I'm trying to understand the answer to this question:
If $G$ is simple with diameter two and maximum degree $|V(G)| - 2$, then $|E(G)| \geq 2|V(G)| - 4$
The person that answered claimed that if $deg(v)=n-2$ then $G-v$ is connected, but I just don't understand that part (highlighted below):
"It is easy to see that $G−v$ is a connected graph. (There is a vertex $u$ of $G−v$ which is not adjacent to $v$; every other vertex of $G−v$ is connected to $u$ by a path in $G$ of length at most $2$; since there is no edge $uv$, that path must be contained in $G−v$.)..."
Let $G$ with $diam(G)=2$ and max degree $\Delta(G)=n-2$. Then let $v$ a vertex such that $d(v)=n-2$.
There exist a unique $u$ such that $v$ and $u$ are not connected, $v \nsim u$.
Now, for all $w\in V(G-\{v\})$, we know that in $G$, the distance between $w$ and $u$ is at most 2. But as $u$ is not connected to $v$, the 2-edges-path from $w$ and $u$ cannot pass through $v$. Therefore the path from $u$ to $w$ exists also in $G-v$. This is true for any $w\neq v$, therefore $G-v$ is connected.

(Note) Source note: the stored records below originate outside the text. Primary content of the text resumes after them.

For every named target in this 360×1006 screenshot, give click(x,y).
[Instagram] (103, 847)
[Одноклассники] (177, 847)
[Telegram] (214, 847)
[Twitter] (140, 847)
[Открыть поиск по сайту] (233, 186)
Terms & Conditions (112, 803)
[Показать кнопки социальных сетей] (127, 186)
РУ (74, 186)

Edit Even more : you don't need $d(v)=n-2$, you only need $d(v)\leq n-2$ to get at least one vertice $u$ satisfying the condition. Therefore as long as the maximum degree $\Delta(G)$ is at most $n-2$ (which is the case here), then for any $v$ , $G-v$ is connected, and therefore $G$ is 2-connected.